Last Update: March 19 @ 7:09 PM
Technology
Brown slates 3-day forum at new Institute
for Molecular and Nanoscale Innovation

By PBN Staff


PROVIDENCE – Brown University Monday announced is opening a major new research center dedicated to molecular and nanoscale research and development.

The Institute for Molecular and Nanoscale Innovation (IMNI) will focus on techniques and products involving nanometer-scale structures — tiny structures with dimensions generally ranging from 1 to 100 nanometers. Scientists and scholars affiliated with IMNI will investigate the applications of molecular devices, nanoparticles and nanosystems, which now appear in a wide range of products and services, from sunscreen to improved drug delivery to solar cells.

“There are more than 400 nanoproducts on the market today and hundreds of nanotechnology-based start-up companies,” said Robert Hurt, the IMNI’s director and a professor in Brown’s Division of Engineering. “Future breakthroughs in energy, medical, and environmental technologies will likely come from incorporating nanotechnology components.”

A total of 55 Brown faculty members will be directly affiliated with the institute, which will draw from nine departments: Applied Mathematics; Chemistry; Computer Science; Ecology and Evolutionary Biology; Engineering; Molecular Pharmacology, Physiology, and Biotechnology; Pathology and Laboratory Medicine; Physics; and Sociology.

Research has been divided into three areas: the Center for Advanced Materials Research; the Center for Nanoscience and Soft Matter; and the NanoHealth Working Group. The institute will manage multi-investigator block grants and will report to the Office of the Vice President for Research at Brown. It will partner with the Center for Nanophase Materials Science at Oak Ridge (Tenn.) National Laboratories; the Marine Biological Laboratory at Woods Hole, Mass.; General Motors; and the NanoBusiness Alliance.

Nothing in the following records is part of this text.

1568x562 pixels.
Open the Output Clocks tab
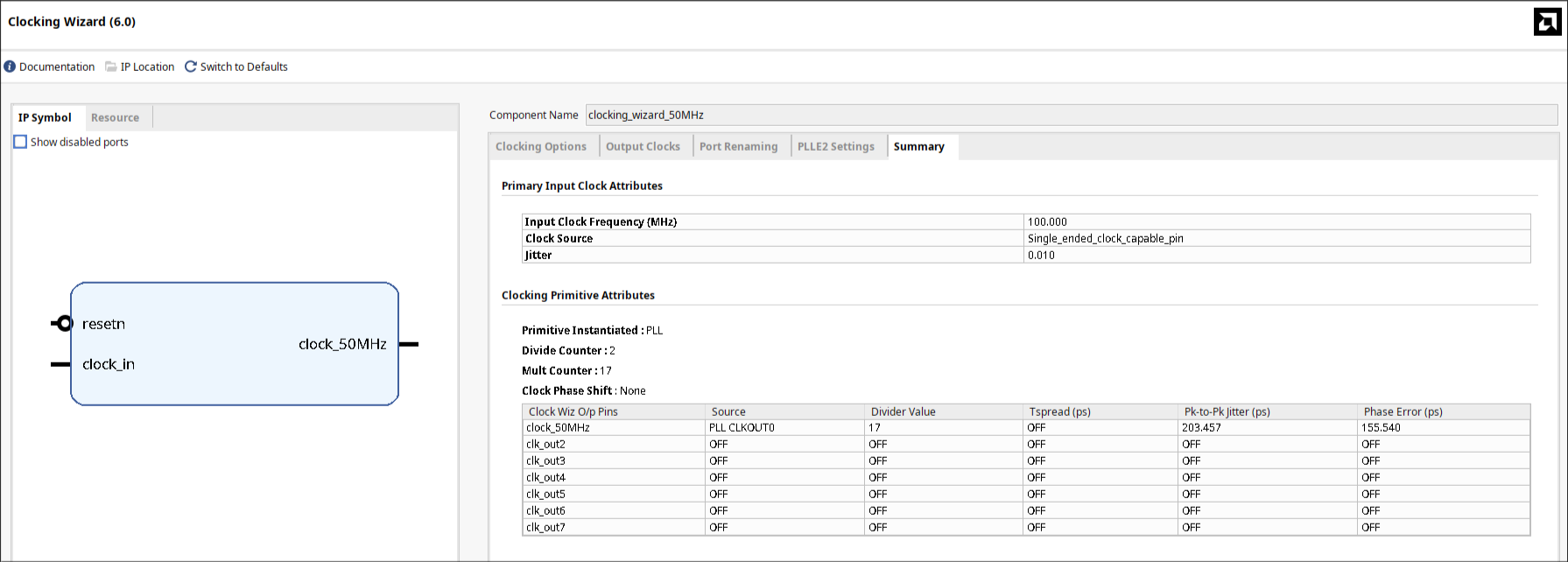tap(643, 146)
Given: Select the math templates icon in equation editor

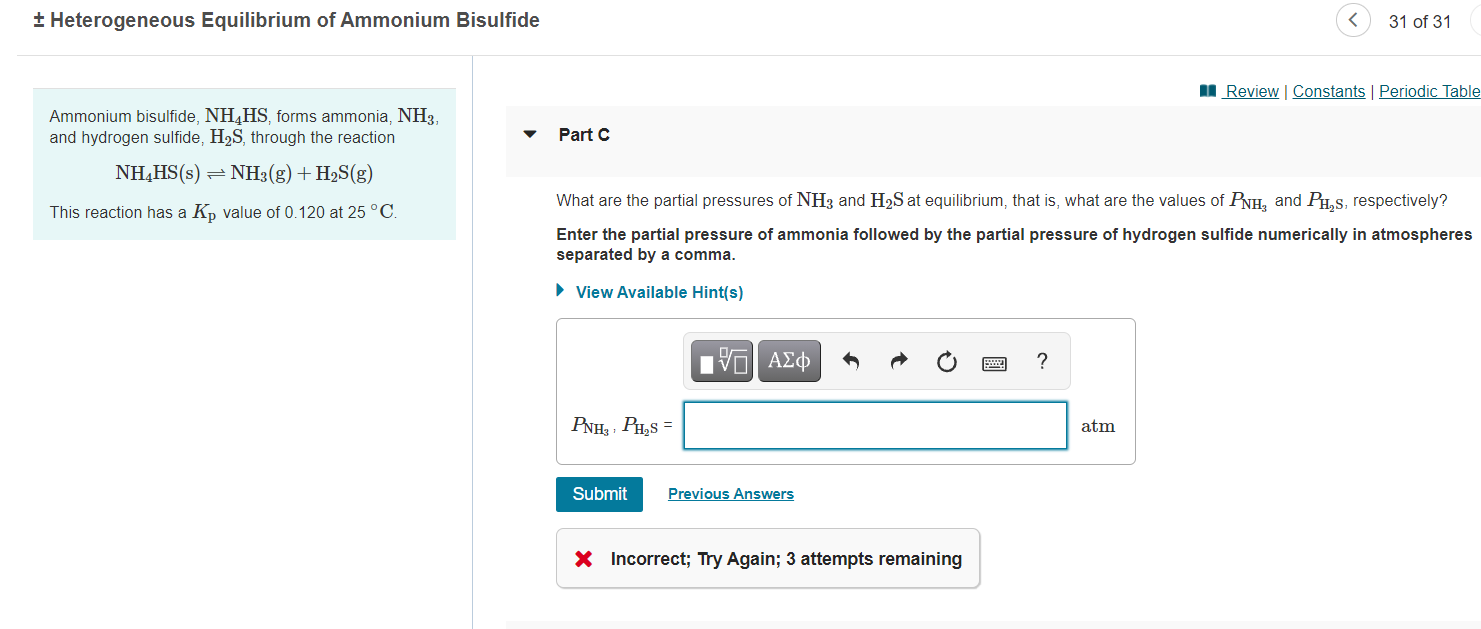Looking at the screenshot, I should click(719, 361).
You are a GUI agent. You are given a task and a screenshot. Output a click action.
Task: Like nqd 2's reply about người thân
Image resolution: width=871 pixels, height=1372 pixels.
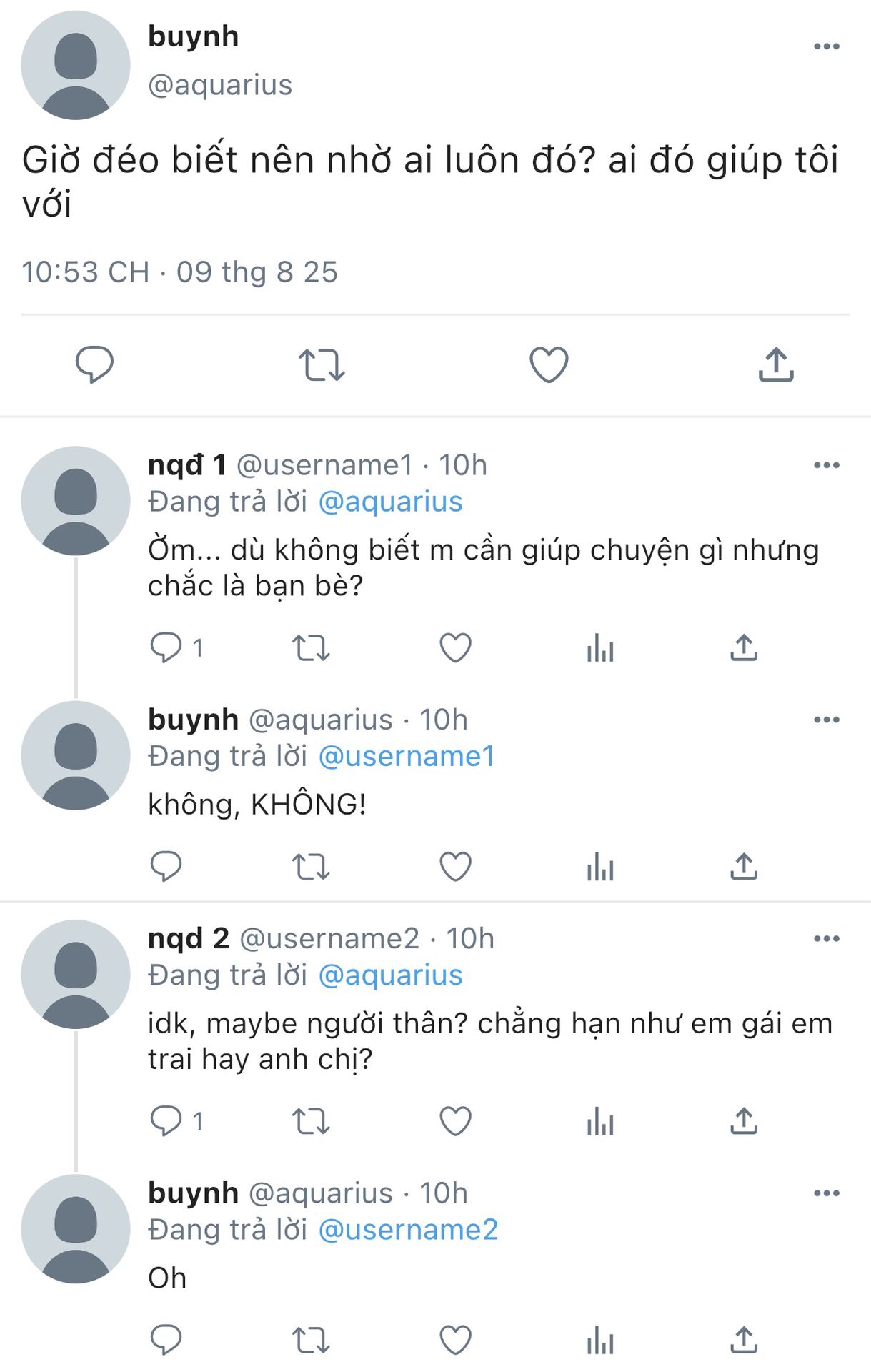455,1121
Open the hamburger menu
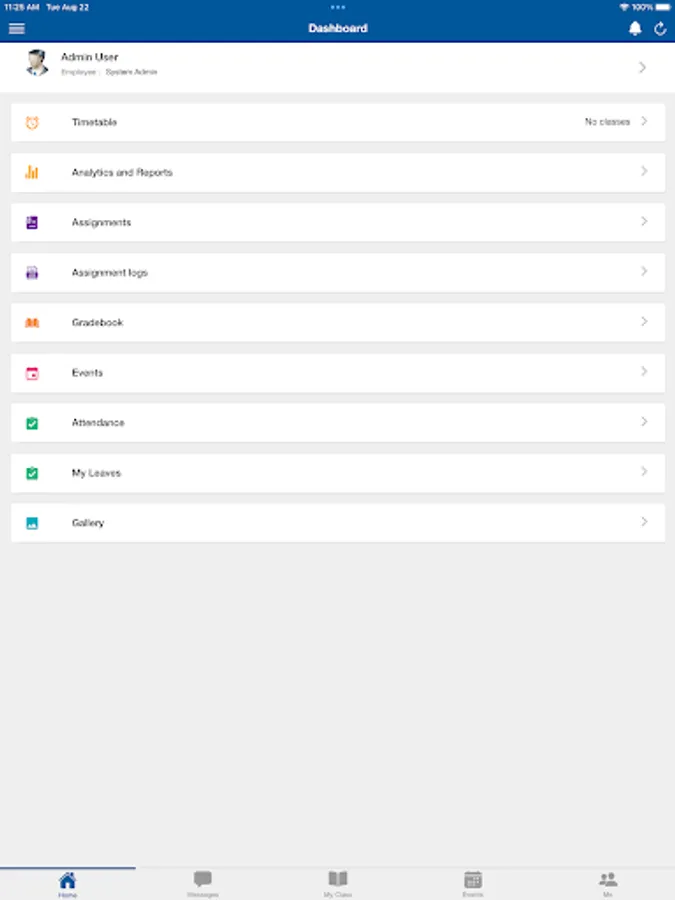The image size is (675, 900). (16, 29)
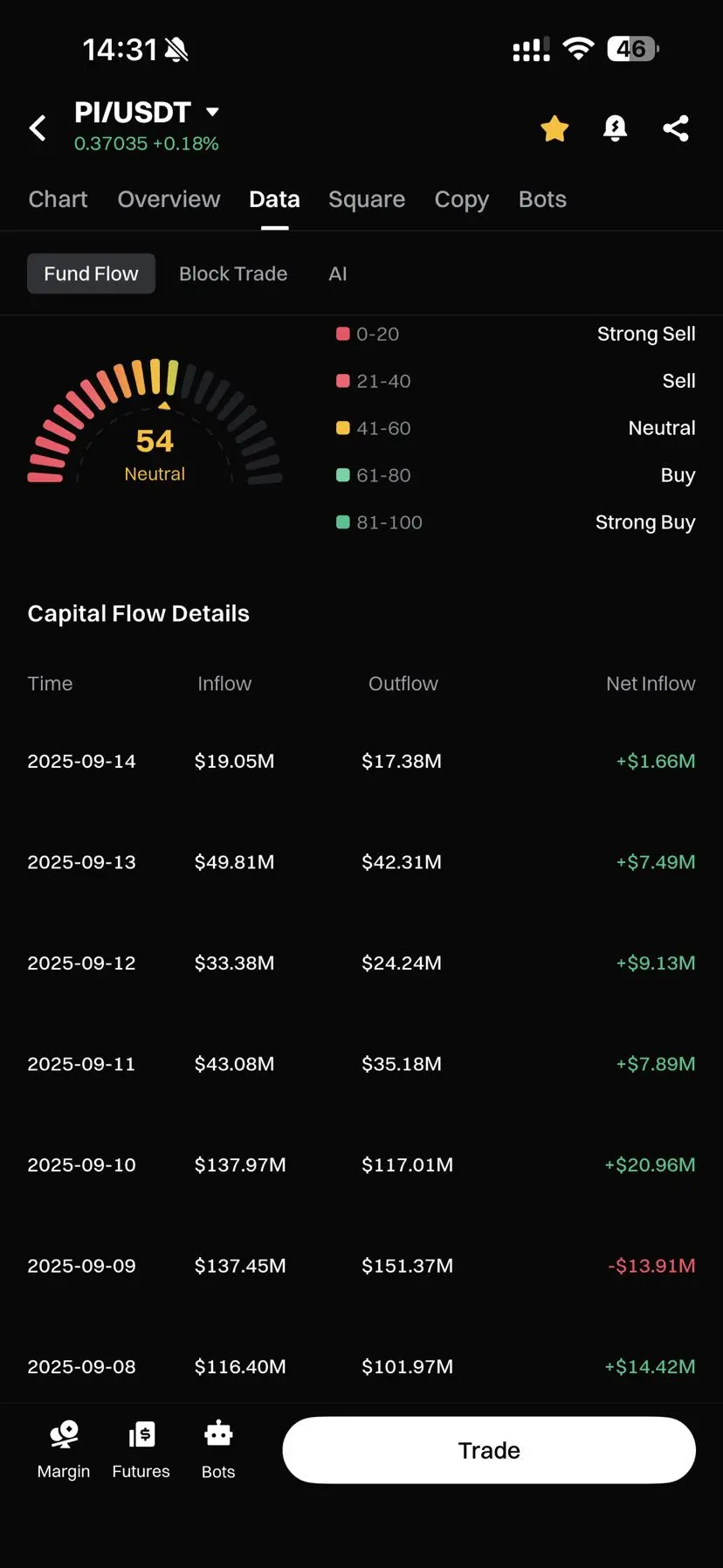Select the 2025-09-10 capital flow row
Image resolution: width=723 pixels, height=1568 pixels.
(x=362, y=1164)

IMNI’s flexibility to bring in scientists with specific knowledge to each project will be a major strength of the institute, Hurt said. “You are cutting across many disciplines — scientific, political, social, and even ethical,” he said. “IMNI provides a way to put together flexible teams and go after the defining issues of our time.”

Clyde Briant, vice president for research in the Office of the Vice President for Research at Brown, said IMNI’s campus-wide scope, the existence of independent centers within the institute that use shared resources, and its integration of physical, life, and social scientists to work collectively on all aspects of nanotechnology development, will set the institute apart from other nanotechnology centers.

Brown will commemorate the opening of the institute with a three-day forum beginning Monday, May 5. All of the sessions will be open to the media and invited guests.

The forum will feature nearly two-dozen presentations on the latest research in molecular and nanotechnology. Mihail Roco, director of the National Nanotechnology Initiative at the National Science Foundation, will deliver the keynote address.

Scientists from Brown, Harvard University, Georgia Institute of Technology, Johns Hopkins University, the Massachusetts Institute of Technology, the University of Minnesota, New York University, North Carolina State University, Oregon State University and Yale University will also make presentations.

Other speakers and events at the IMNI forum will include a roundtable discussion on nanotechnology policy and safety issues with Norris Alderson, associate commissioner for science at the U.S. Food and Drug Administration; Vivian Ota Wang, program director of the ethical, legal, and social implications program of the National Human Genome Research Institute at the National Institutes of Health and currently on assignment at the National Science Foundation; Sally Tinkle, senior science adviser at the National Institute of Environmental Health Sciences; Aatish Salvi, vice president of the NanoBusiness Alliance; Christine Dodd, government relations executive at IBM; and Brown faculty.

Additional information about The Institute for Molecular and Nanoscale Innovation at Brown University – including the full program schedule, speakers and additional information about IMNI’s May 5 to 7 opening forum – can be found at: www.brown.edu/imni.